(Stored data)
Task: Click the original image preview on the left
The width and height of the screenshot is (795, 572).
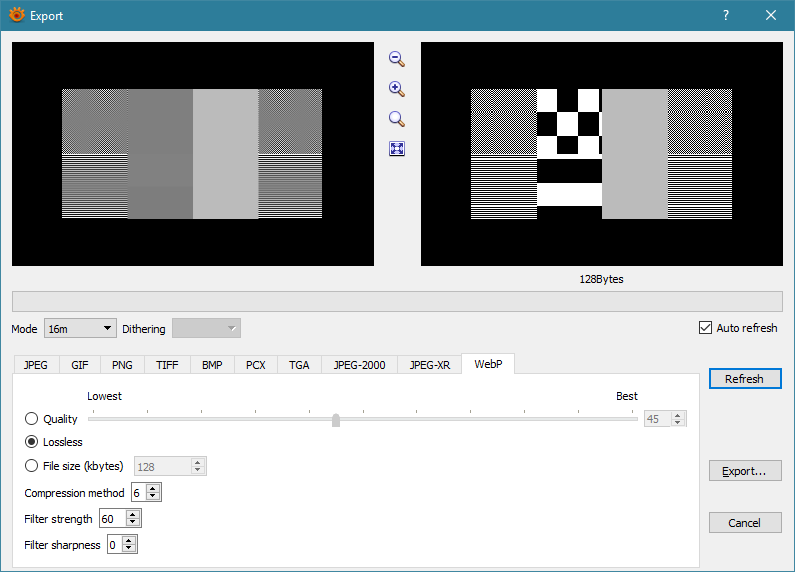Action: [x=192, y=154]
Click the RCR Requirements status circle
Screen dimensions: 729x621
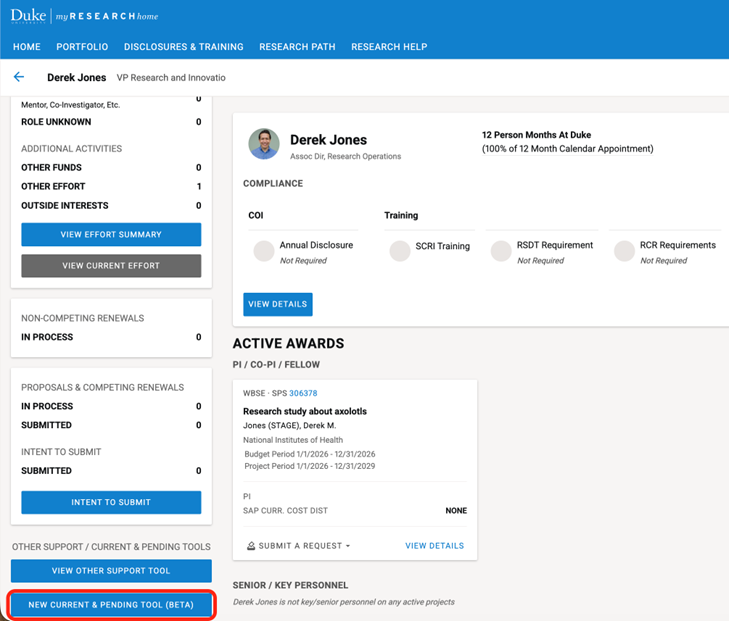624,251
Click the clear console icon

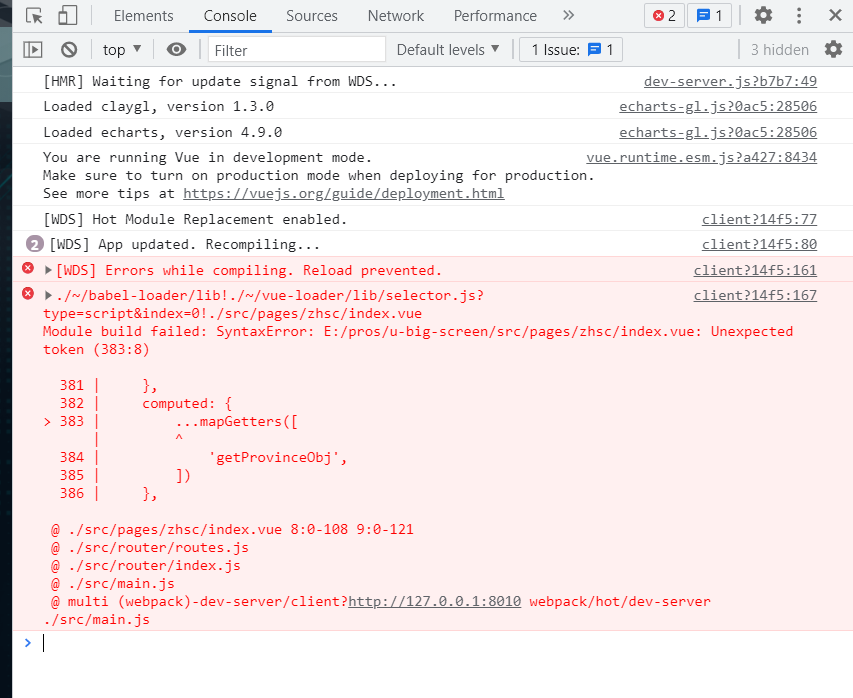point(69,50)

* [Exercise requirements] In the records above, find the line that contains "The width and" and retype it and all lines after it exactly, leaving out any pictures.

* [Task result]
The width and height of the screenshot is (795, 572).
Action: [x=192, y=154]
Click the RCR Requirements status circle
Screen dimensions: 729x621
624,251
Click the clear console icon

point(69,50)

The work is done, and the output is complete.